Nápoles

Nápoles (en napolitano Napule, en italiano Napoli) es la ciudad más poblada del sur de Italia, capital de la región de Campania y de la Ciudad metropolitana de Nápoles. Esta región posee mas de 1 millón de habitantes siendo la tercera ciudad más grande de Italia.  Está situada a medio camino entre el golfo de Nápoles y el colosal volcán Vesubio. Nápoles hay que vivirla para saber como es, vivaz, desorganizada con imágen caótica pero dentro de ese caos mantiene un cierto orden ya que sus propios habitantes crean sus propias reglas.

Los origenes de la ciudad se pierden en el tiempo y en leyendas fascinantes. La hipótesis más fascinante coloca su nacimiento en el siglo VII a.C, cuando los griegos colonizaron el Golfo para dirigirse hacia emporios mineros del alto tirreno, en el 326 a.C fue declarada colonia Romana.

Griegos, romanos, normandos y españoles han dejado su huella en la ciudad. De mano de los últimos, la ciudad fue el centro político del reino borbónico de las Dos Sicilias.

En Nápoles son innumerables los tesoros artísticos que se pueden visitar: el centro histórico, patrimonio mundial tutelado por la Unesco; los palacios, las iglesias, las catacumbas y los pasadizos subterráneos, el Museo Arqueológico; los lugares del poder medieval y renacentistas adensados alrededor de Castel Nuovo y el Palacio Real; el paseo marítimo inolvidable, desde Castel dell’Ovo a Posillipo. 

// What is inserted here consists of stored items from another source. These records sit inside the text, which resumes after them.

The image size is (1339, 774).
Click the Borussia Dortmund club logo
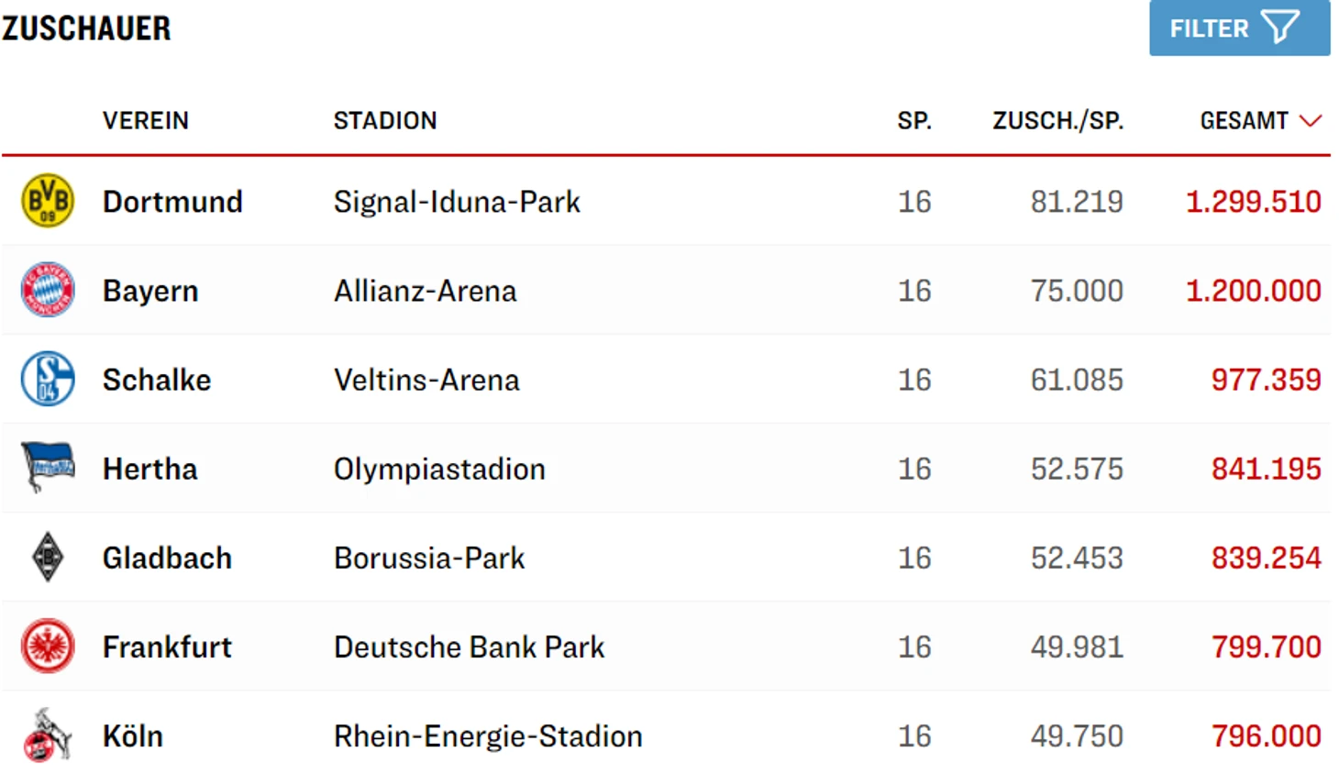coord(48,201)
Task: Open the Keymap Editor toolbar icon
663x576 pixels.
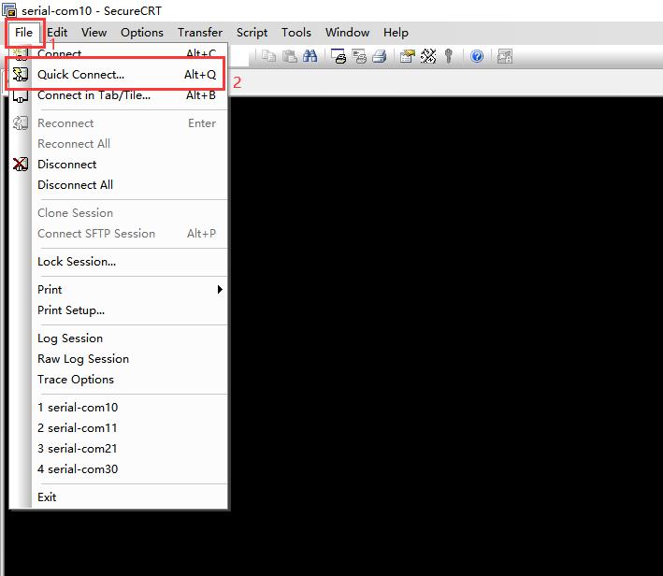Action: pyautogui.click(x=428, y=56)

El área de las colinas del Vomero propone, en las sedes restauradas y aprestadas de manera ejemplar del Palacio Real de Capodimonte y de la Cartuja de San Martino, colecciones de museo entre las más importantes del mundo.

Un recorrido en la ciudad del siglo XX conduce, entre tantas emergencias urbanísticas y arquitectónicas dignas de mención, hasta las arquitecturas racionalistas de la Mostra d’Oltremare, con el parque y las estructuras deportivas y expositivas; a poca distancia, la Città della Scienza testimonia la recuperación de estructuras de arqueología industrial y la originalidad de una tradición científica que se renueva.

Nápoles, en definitiva, permanece hasta el final, a pesar de las dificultades y las contradicciones comunes a todas las grandes metrópolis, una realidad fuera de lo común, para vivirla, admirarla, degustarla, con todos los sentidos: por la trascendencia del arte y de la cultura que ha marcado indeleblemente su historia; por el clima templado, que acompaña día y noche espectáculos, festivales teatrales, musicales, muestras, ferias, manifestaciones religiosas; por las oportunidades “golosas”, a la descubierta de una tradición gastronómica plurisecular, de los sabores de mar y de sus productos “típicos” únicos (mozzarella de búfala, la pizza, los vinos Doc, una pastelería refinada y variada) en todas las variaciones sabias de los numerosos locales históricos o de los talleres artesanales más inesperados y escondidos.

Napoles tiene una gran riqueza histórica, artística, cultural y gastronómica, lo que llevó a la Unesco a declarar su centro histórico Patrimonio de la Humanidad.